_TASK_
Please return every line below that contains the string "each".

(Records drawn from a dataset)

___

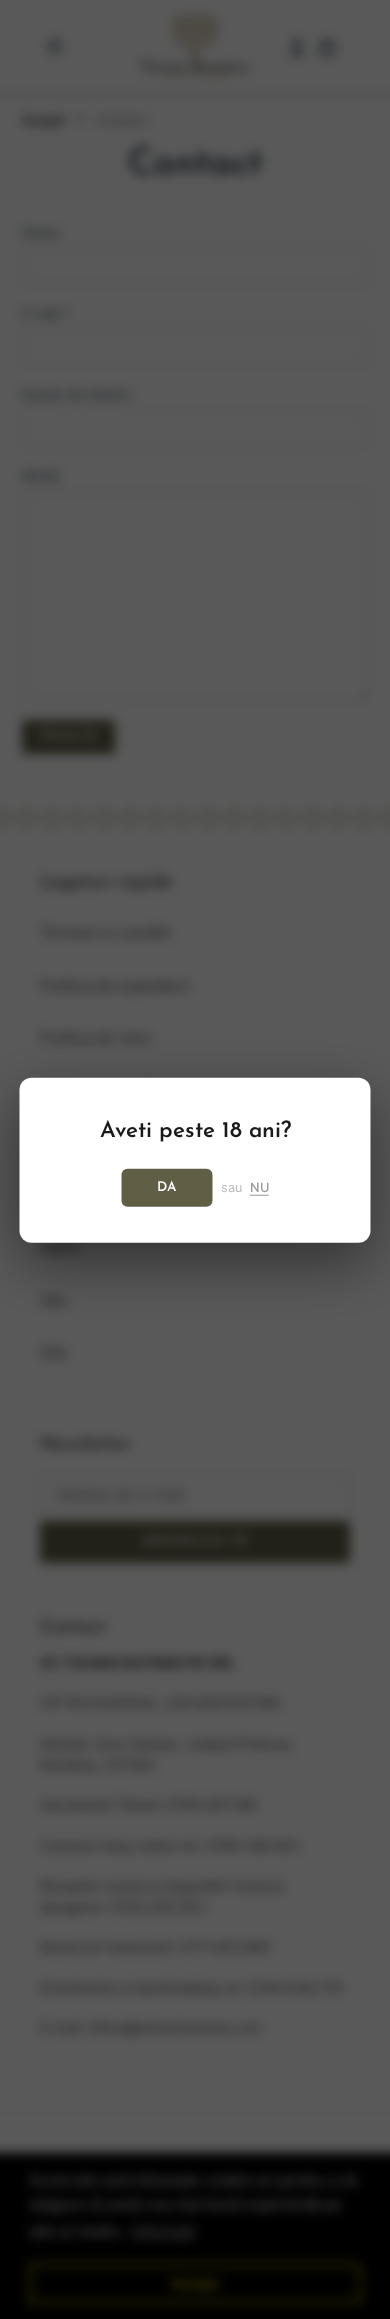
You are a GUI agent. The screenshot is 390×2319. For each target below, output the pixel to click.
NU (259, 1186)
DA (167, 1186)
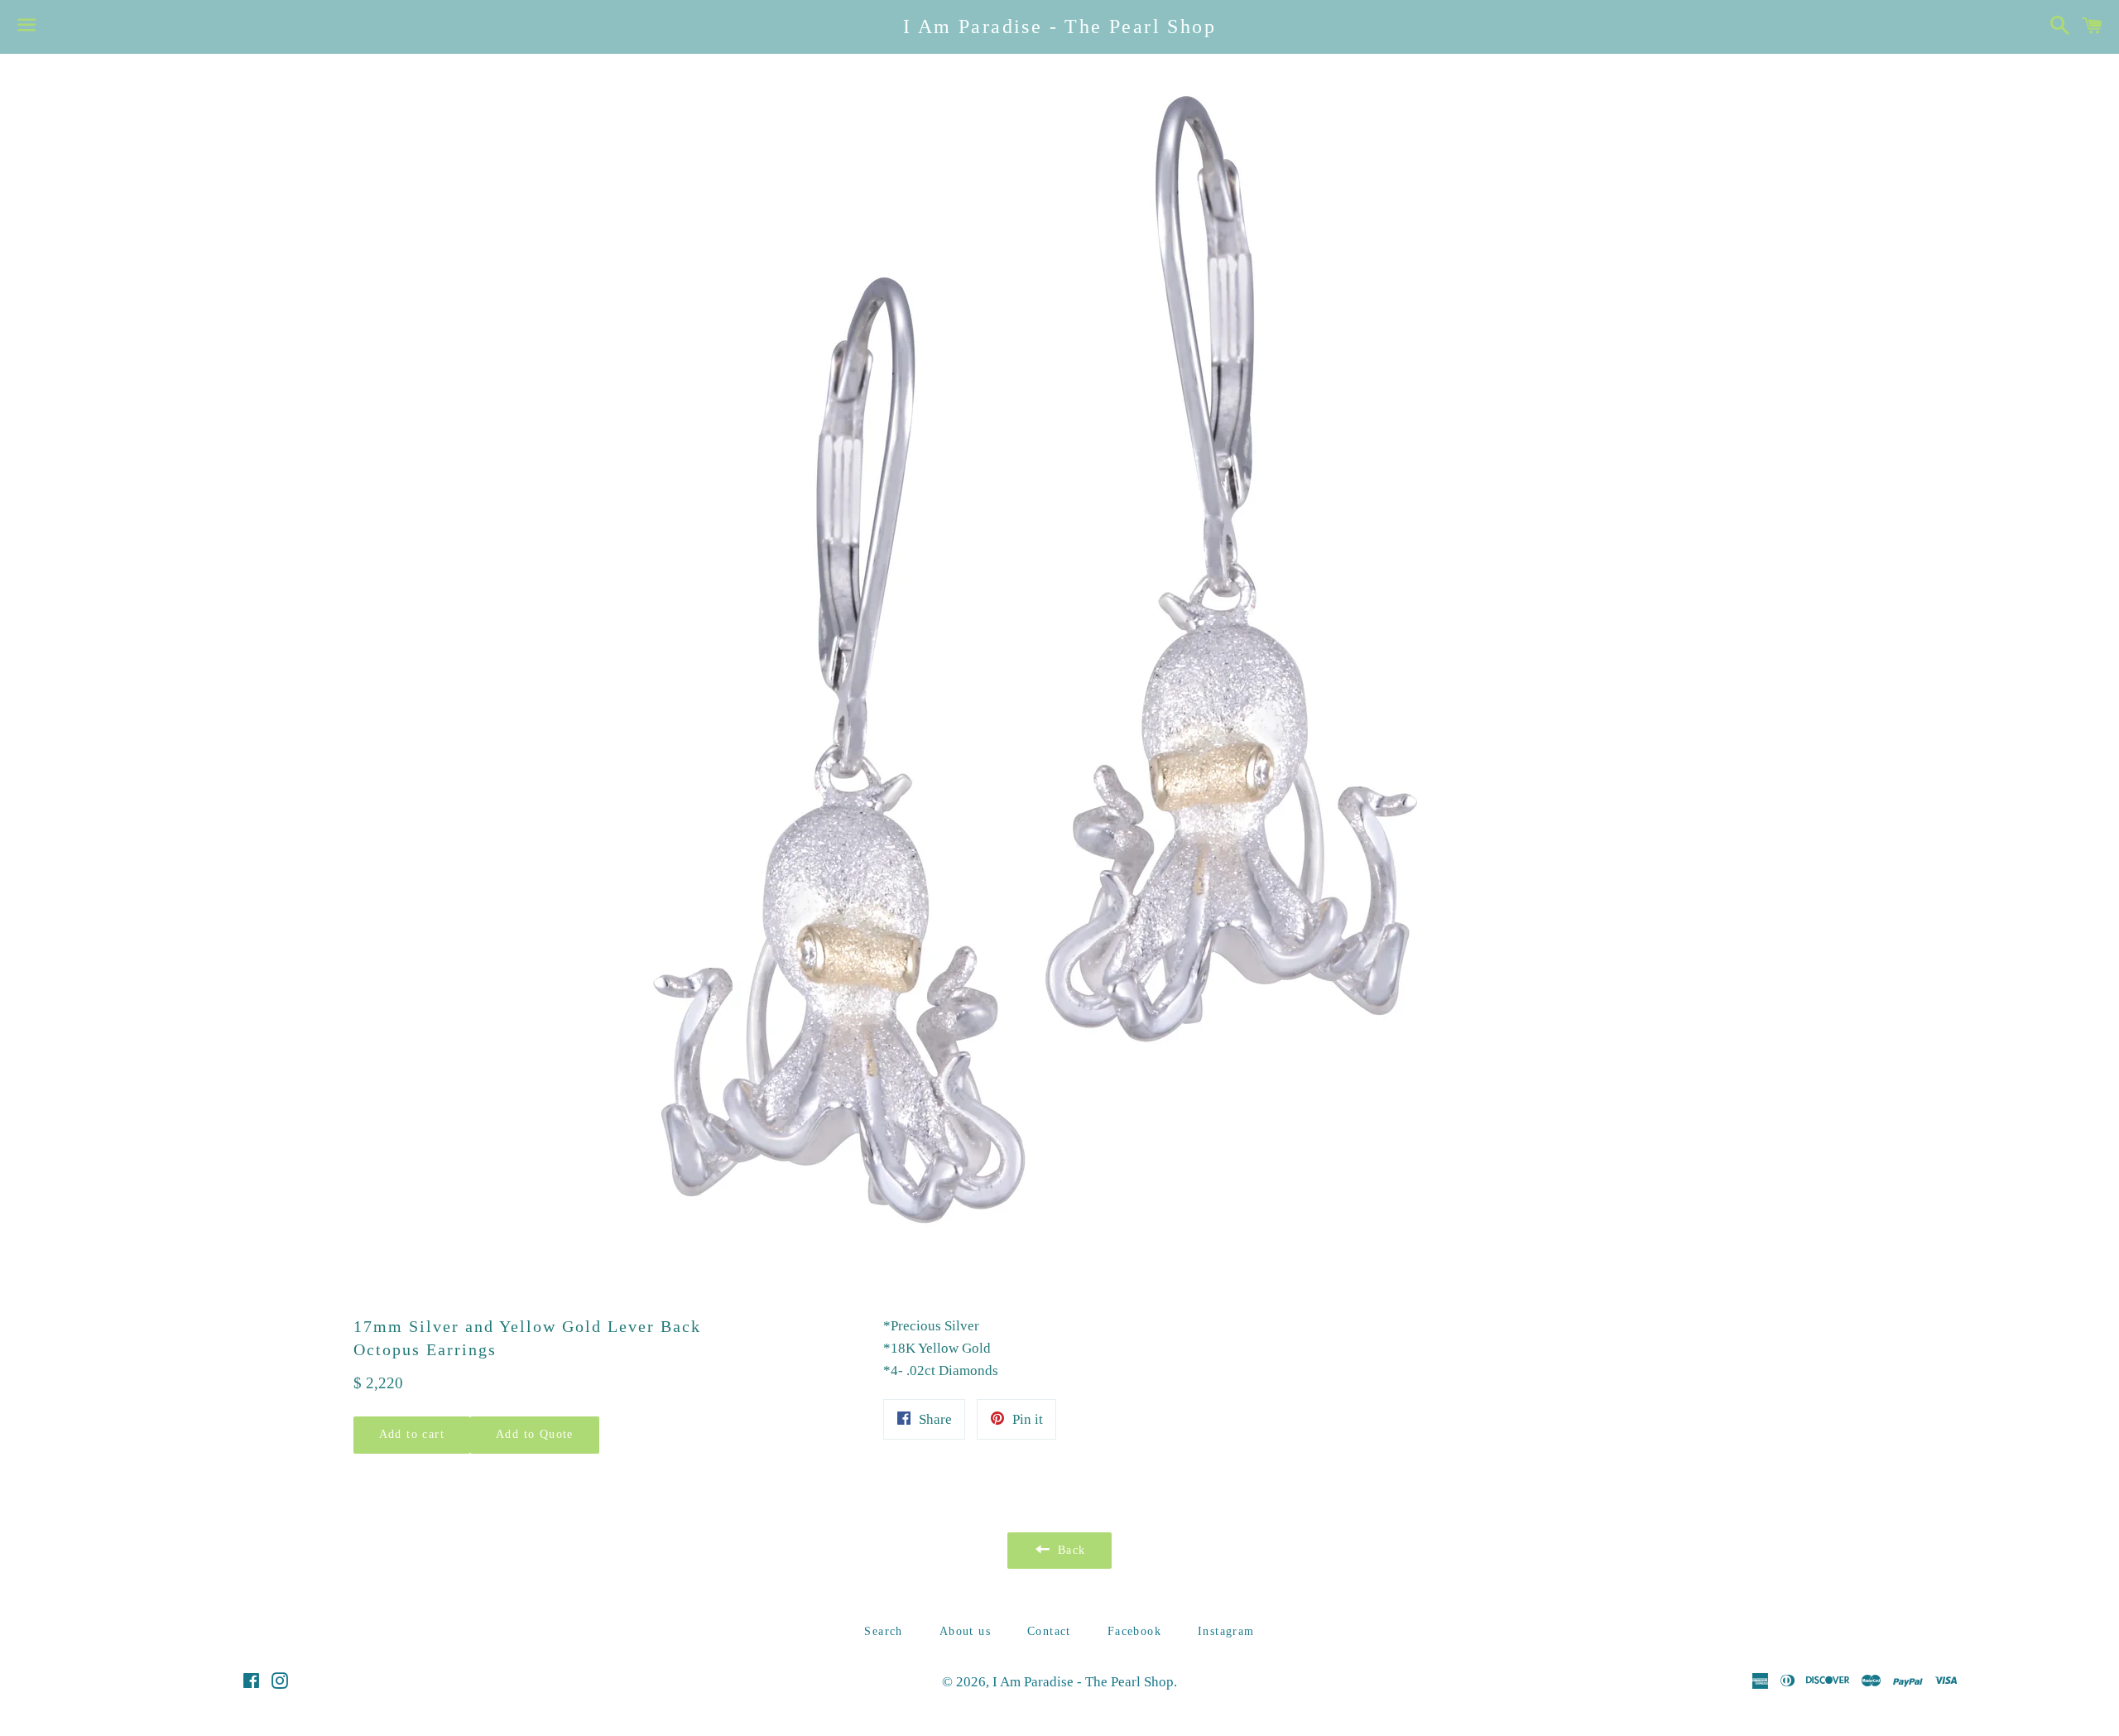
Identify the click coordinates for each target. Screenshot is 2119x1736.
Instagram (1226, 1631)
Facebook (1134, 1631)
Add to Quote (535, 1434)
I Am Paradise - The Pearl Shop (1059, 26)
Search (883, 1631)
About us (965, 1631)
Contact (1049, 1631)
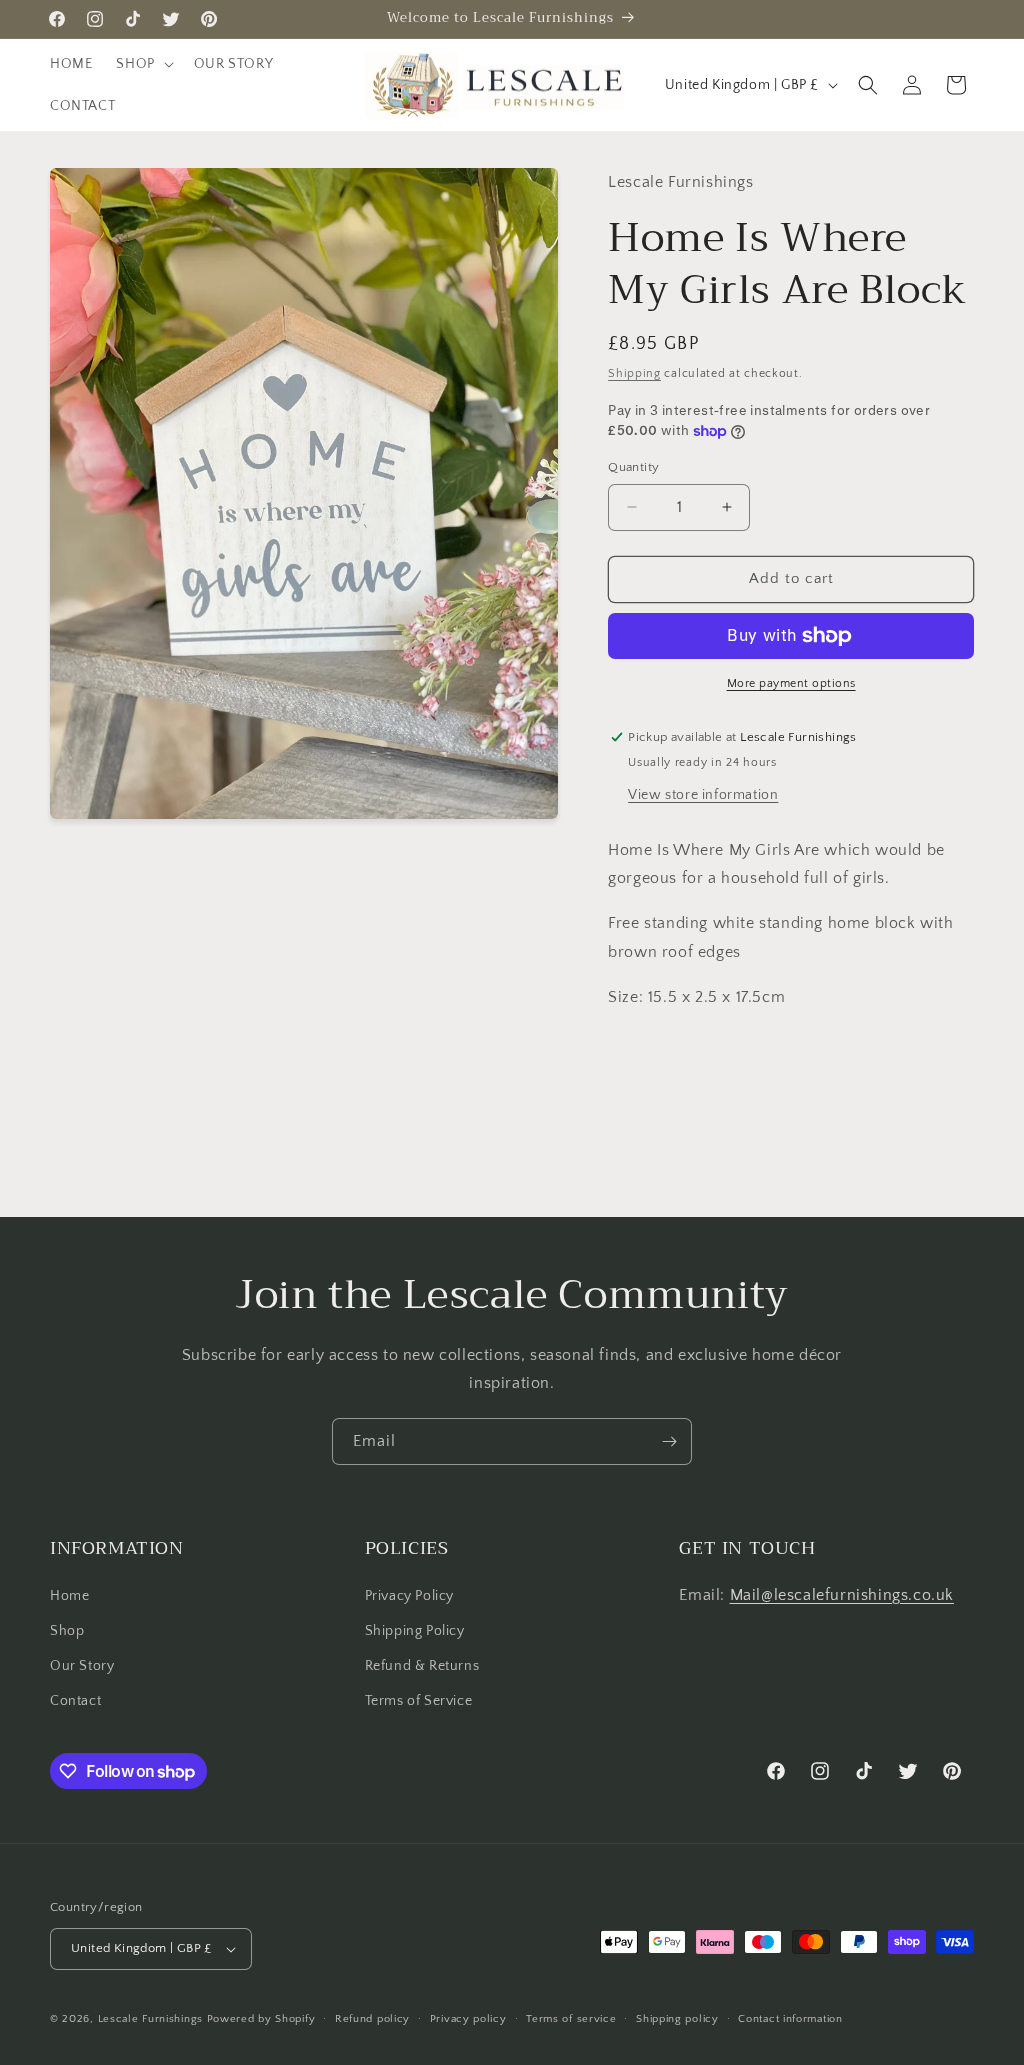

___

_RESULT FOR THIS TASK_
You are a GUI agent. The screenshot is 390×2319. For each target below, output the pixel to click.
Identify the click coordinates for each target. Screenshot is 2119x1736.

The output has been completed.